Collect each line below that contains the word "Open". Case matters.

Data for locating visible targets

↓↓↓

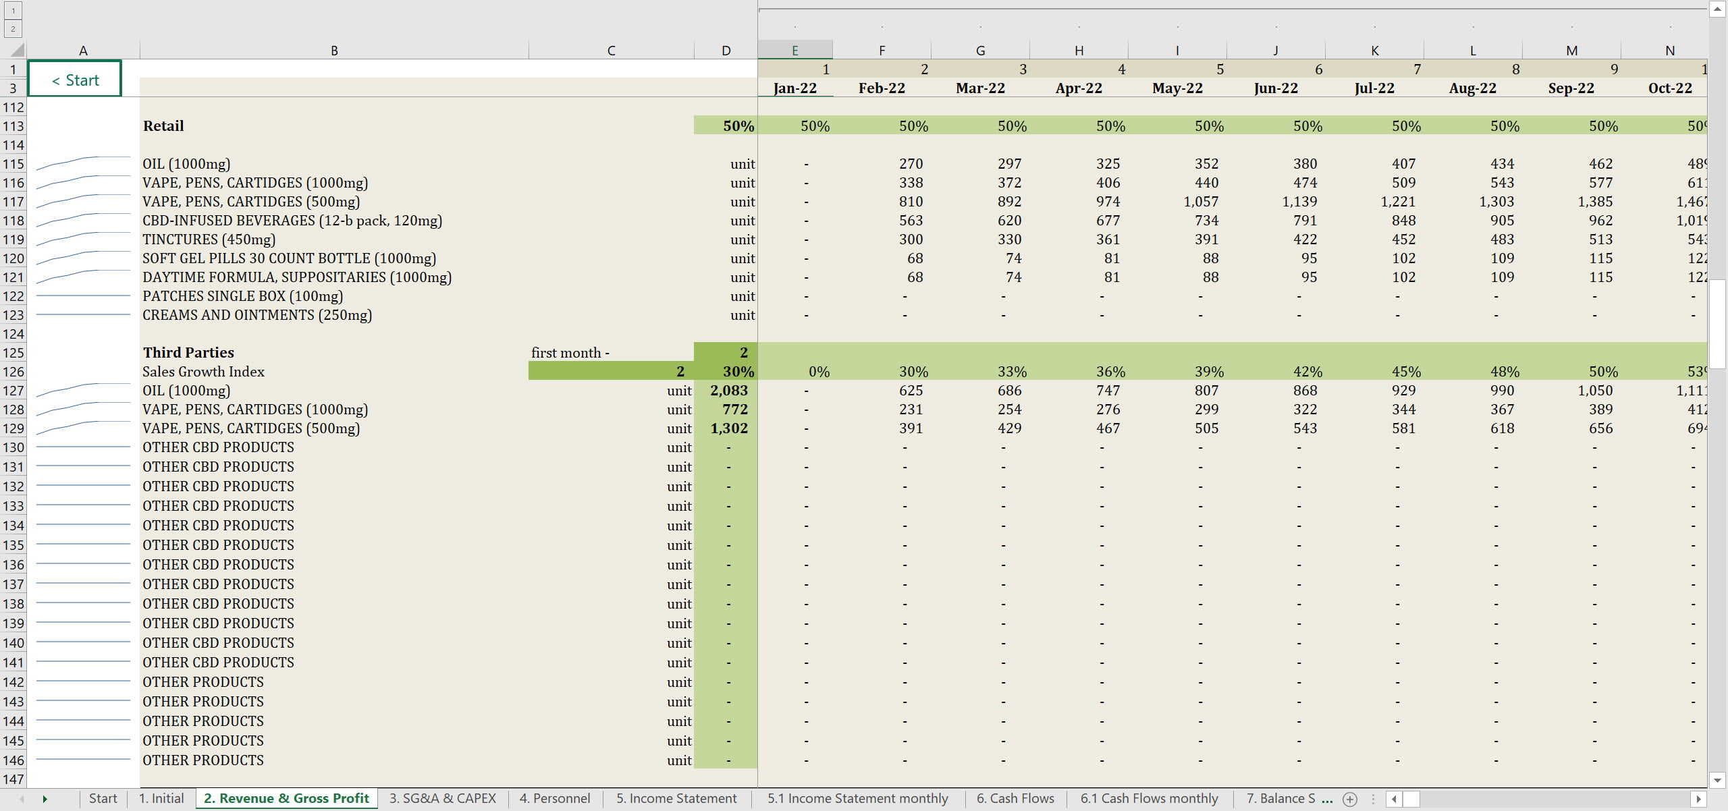Click horizontal scrollbar right arrow

tap(1698, 799)
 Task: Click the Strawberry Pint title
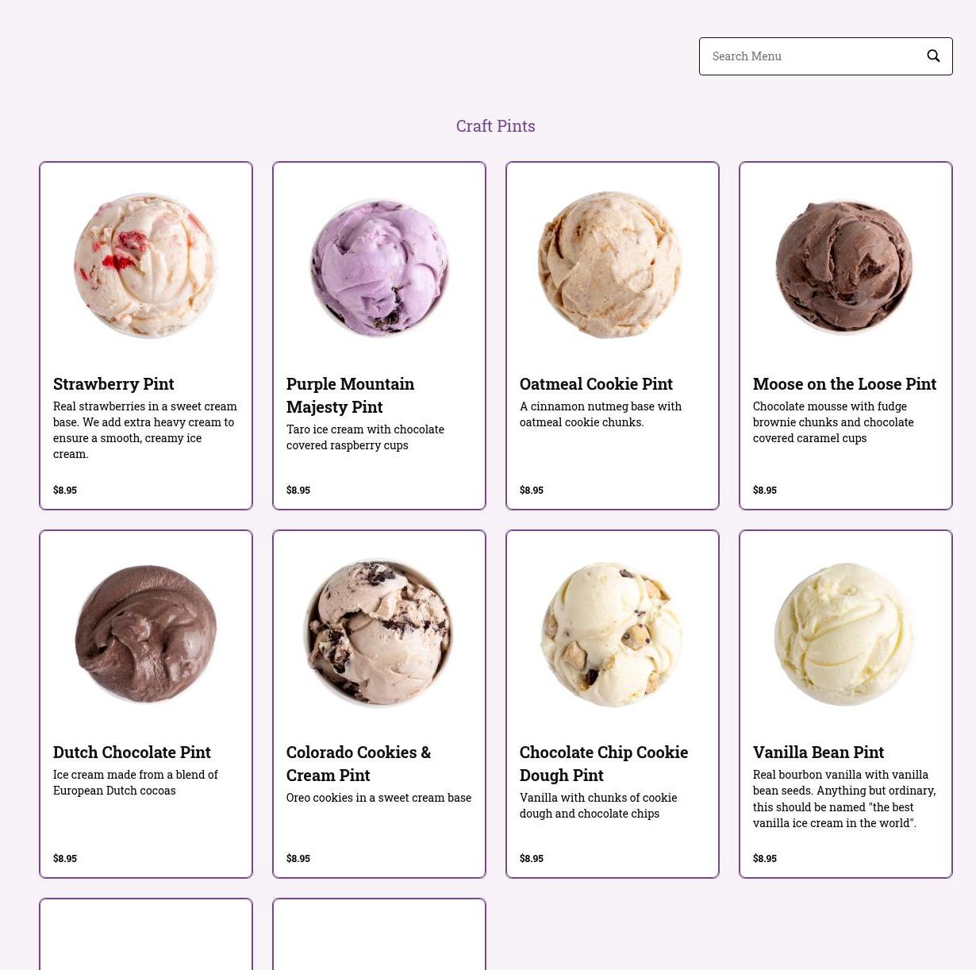(113, 383)
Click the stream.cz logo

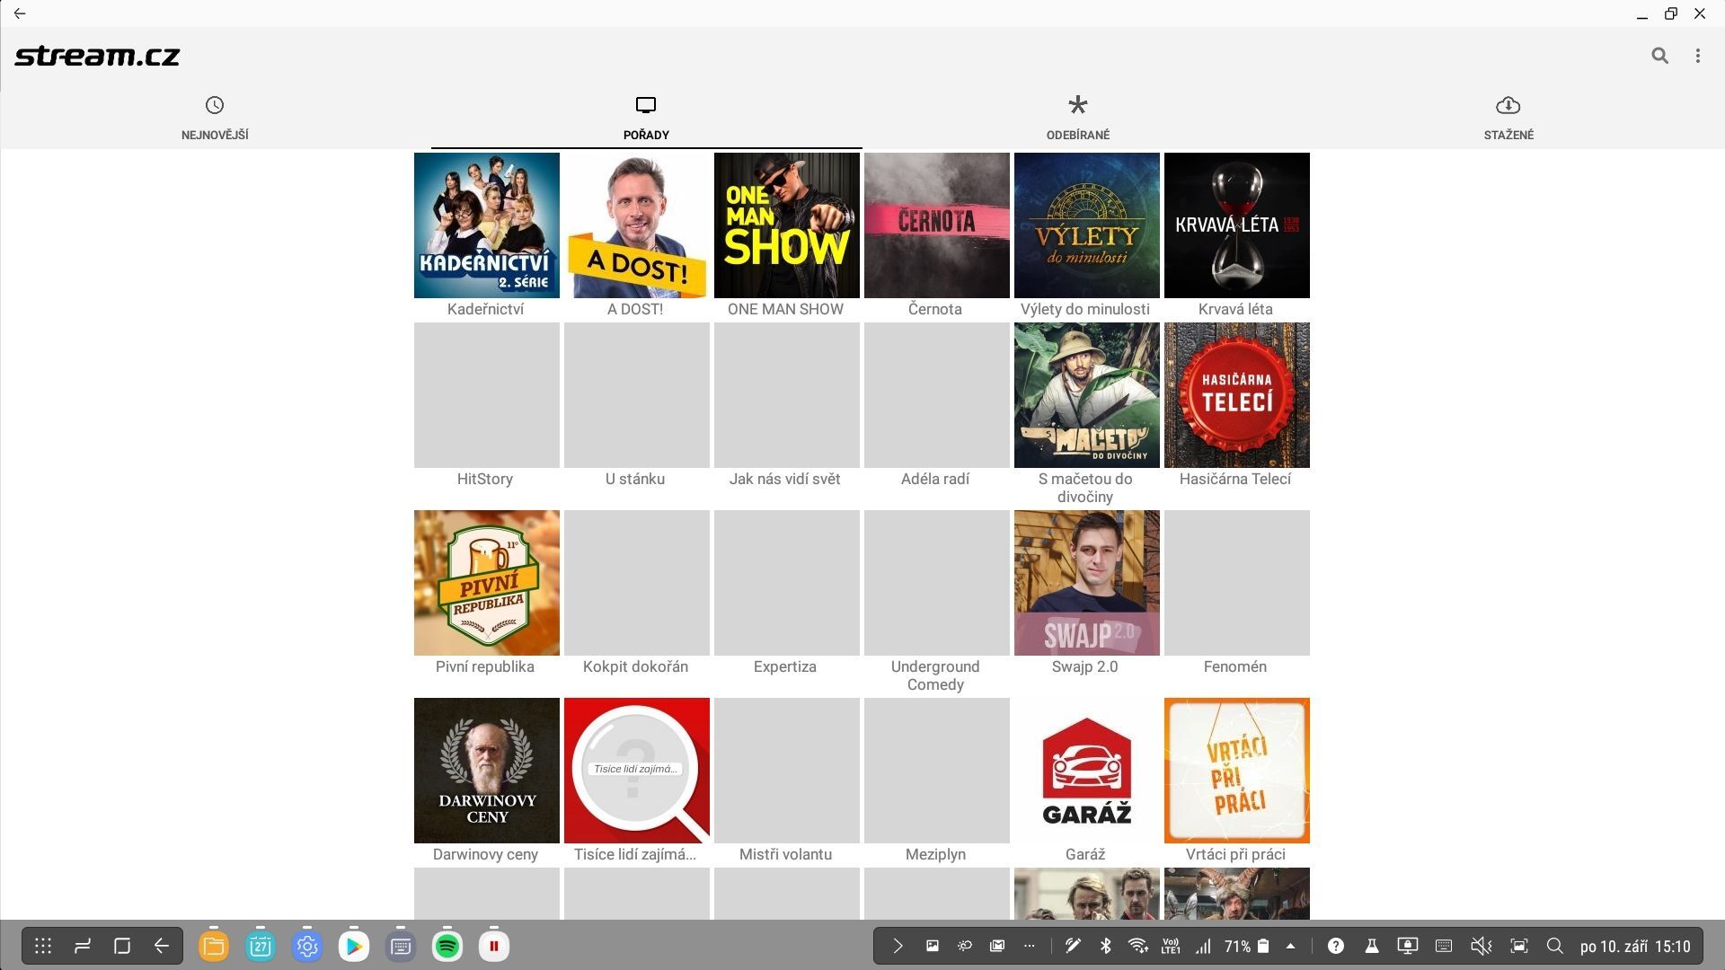point(97,56)
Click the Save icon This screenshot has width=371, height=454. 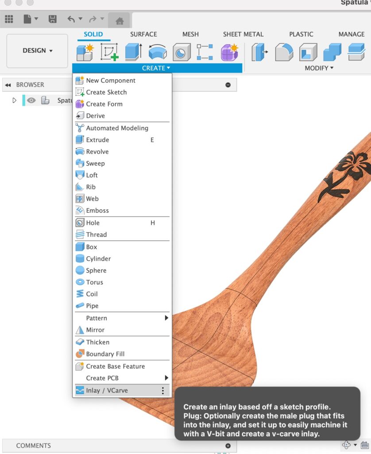[x=52, y=19]
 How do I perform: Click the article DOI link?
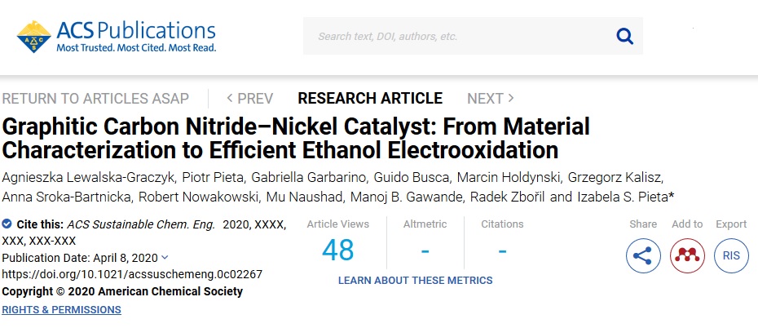pos(132,275)
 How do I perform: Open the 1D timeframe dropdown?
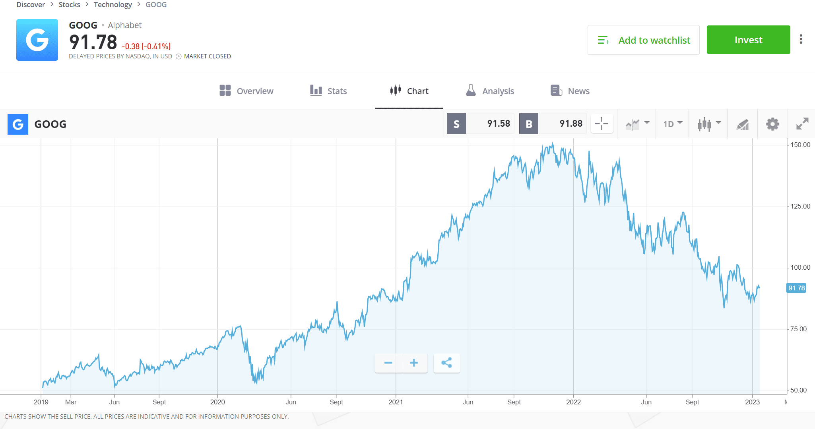pos(672,124)
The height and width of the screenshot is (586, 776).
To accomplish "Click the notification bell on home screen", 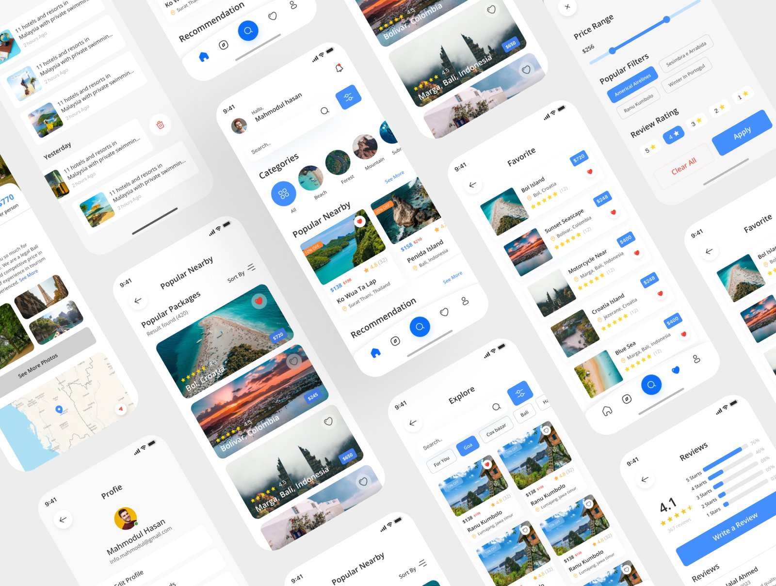I will click(x=340, y=68).
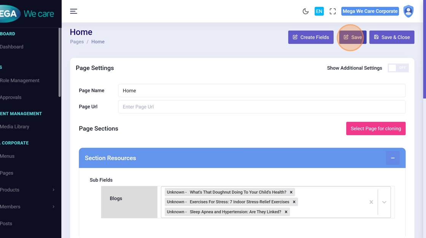The height and width of the screenshot is (238, 426).
Task: Remove the Exercises For Stress blog tag
Action: (294, 202)
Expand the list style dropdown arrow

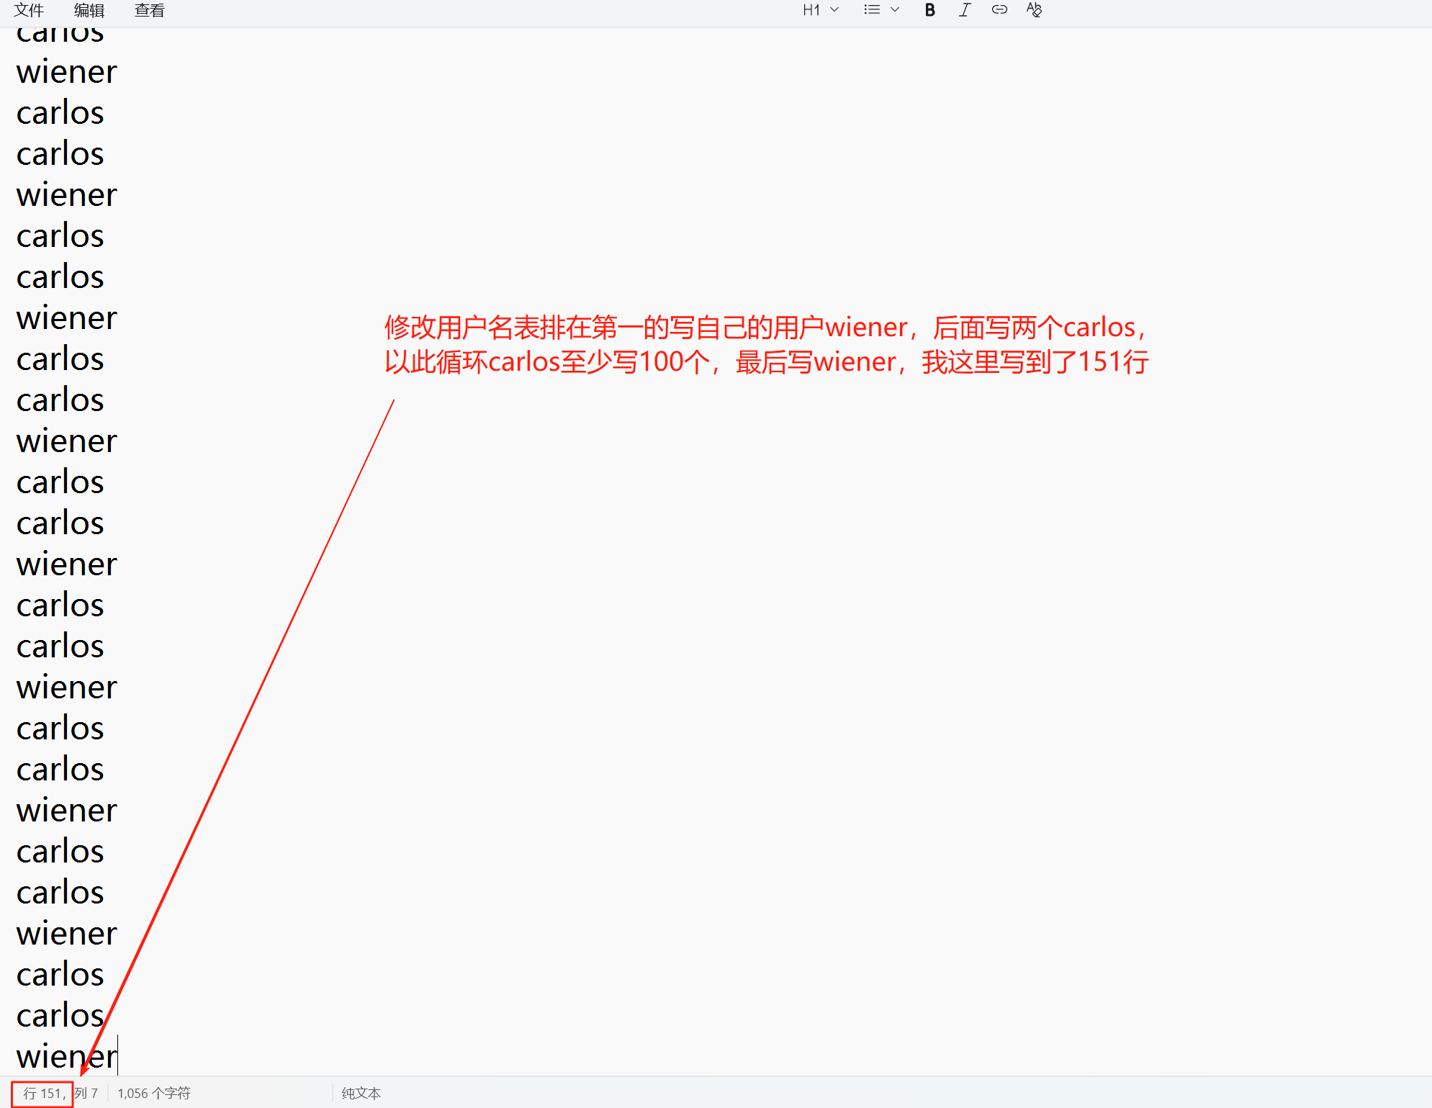point(895,10)
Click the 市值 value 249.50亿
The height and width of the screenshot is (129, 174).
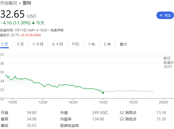(100, 113)
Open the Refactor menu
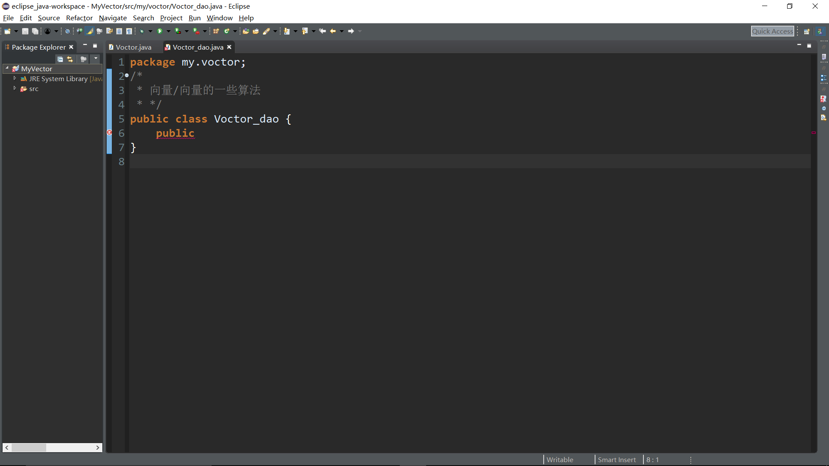This screenshot has height=466, width=829. [x=79, y=18]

↑↑↑

▶ [RESULT]:
 How do I perform: Open the 1D timeframe dropdown?
Open the Refactor menu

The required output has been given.